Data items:
________________________

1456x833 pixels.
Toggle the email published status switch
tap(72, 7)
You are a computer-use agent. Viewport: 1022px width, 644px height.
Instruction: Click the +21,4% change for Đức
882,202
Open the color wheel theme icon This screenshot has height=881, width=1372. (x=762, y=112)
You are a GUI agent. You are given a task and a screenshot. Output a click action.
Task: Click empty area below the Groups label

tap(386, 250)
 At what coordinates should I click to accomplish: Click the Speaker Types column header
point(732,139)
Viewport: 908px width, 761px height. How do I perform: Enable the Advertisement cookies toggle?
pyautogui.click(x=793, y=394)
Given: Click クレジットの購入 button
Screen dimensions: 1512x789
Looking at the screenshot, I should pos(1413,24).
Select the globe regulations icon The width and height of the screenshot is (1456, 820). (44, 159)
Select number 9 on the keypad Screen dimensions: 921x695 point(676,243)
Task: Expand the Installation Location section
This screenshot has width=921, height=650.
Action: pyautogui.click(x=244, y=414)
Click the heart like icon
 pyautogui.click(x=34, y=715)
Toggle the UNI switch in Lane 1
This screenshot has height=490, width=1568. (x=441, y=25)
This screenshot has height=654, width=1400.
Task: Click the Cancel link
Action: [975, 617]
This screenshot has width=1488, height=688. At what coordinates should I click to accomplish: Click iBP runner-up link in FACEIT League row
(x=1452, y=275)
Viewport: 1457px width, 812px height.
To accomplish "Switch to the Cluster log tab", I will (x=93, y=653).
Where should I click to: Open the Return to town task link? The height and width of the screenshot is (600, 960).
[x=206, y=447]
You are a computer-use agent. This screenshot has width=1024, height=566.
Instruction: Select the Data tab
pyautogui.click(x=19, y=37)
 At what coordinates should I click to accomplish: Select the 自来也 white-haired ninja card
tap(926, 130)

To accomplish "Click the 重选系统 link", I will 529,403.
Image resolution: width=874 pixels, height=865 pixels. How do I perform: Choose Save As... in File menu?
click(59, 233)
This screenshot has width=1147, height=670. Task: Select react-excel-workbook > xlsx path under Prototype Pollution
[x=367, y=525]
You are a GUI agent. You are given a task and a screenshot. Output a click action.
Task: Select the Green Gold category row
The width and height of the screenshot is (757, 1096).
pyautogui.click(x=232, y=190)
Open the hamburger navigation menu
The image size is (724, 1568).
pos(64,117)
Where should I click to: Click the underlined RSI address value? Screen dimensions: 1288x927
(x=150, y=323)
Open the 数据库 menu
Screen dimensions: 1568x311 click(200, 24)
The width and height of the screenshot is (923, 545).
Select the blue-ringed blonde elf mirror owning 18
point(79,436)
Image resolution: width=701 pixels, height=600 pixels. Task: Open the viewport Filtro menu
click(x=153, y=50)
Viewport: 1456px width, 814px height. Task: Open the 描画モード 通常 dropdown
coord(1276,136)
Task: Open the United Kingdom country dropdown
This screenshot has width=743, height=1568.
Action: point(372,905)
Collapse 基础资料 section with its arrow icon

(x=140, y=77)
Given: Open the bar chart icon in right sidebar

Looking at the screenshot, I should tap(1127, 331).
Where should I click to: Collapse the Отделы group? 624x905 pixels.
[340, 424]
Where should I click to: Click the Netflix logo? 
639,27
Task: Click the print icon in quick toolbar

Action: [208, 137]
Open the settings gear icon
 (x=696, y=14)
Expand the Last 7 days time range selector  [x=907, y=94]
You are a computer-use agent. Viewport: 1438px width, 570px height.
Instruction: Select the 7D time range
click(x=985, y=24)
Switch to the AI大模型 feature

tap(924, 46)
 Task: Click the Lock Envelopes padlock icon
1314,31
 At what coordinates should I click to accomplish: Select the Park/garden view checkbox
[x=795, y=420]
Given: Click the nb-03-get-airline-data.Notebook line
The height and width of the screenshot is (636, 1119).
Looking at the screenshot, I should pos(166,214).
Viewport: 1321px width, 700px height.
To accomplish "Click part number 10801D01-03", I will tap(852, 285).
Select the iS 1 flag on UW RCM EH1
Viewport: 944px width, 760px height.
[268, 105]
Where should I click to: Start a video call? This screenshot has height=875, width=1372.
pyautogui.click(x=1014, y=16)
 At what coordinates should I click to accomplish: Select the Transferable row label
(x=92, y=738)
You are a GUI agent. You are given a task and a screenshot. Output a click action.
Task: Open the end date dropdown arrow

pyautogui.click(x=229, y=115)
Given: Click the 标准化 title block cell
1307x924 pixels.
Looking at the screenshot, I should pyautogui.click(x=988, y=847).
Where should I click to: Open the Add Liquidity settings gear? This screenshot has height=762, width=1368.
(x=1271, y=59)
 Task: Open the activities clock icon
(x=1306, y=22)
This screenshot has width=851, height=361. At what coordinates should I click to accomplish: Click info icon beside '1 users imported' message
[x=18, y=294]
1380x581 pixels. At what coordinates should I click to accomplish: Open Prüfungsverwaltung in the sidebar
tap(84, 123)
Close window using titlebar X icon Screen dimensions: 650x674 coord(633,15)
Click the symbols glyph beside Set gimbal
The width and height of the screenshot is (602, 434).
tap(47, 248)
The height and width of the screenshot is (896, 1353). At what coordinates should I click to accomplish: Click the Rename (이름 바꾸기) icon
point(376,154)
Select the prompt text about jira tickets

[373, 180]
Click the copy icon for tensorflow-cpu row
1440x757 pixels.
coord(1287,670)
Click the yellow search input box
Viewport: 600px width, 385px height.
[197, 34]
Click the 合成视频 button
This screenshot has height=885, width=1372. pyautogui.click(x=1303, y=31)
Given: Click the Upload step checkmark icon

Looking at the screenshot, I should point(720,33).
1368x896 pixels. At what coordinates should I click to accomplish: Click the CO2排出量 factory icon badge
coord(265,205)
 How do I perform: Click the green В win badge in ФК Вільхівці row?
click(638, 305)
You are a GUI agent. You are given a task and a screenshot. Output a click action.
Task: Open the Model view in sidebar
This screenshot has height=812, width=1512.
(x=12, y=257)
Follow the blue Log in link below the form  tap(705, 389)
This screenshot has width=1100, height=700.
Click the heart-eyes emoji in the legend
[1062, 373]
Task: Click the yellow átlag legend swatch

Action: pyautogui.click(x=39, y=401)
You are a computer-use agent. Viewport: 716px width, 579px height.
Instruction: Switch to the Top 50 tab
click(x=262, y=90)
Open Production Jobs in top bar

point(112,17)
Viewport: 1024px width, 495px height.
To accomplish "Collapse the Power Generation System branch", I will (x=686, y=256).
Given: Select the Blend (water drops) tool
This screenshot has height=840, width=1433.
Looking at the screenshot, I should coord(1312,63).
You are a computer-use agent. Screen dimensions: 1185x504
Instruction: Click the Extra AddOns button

________________________

◆ **Written instruction**: Copy out the lines above again, from the line with "Open the color" to the line with "pyautogui.click(x=793, y=394)", requests included. Add 55 to every coordinate in the answers.

◆ **Expected output**:
Open the color wheel theme icon This screenshot has height=881, width=1372. (x=817, y=167)
You are a GUI agent. You are given a task and a screenshot. Output a click action.
Task: Click empty area below the Groups label

tap(441, 305)
 At what coordinates should I click to accomplish: Click the Speaker Types column header
point(787,194)
Viewport: 908px width, 761px height. How do I perform: Enable the Advertisement cookies toggle?
pyautogui.click(x=848, y=449)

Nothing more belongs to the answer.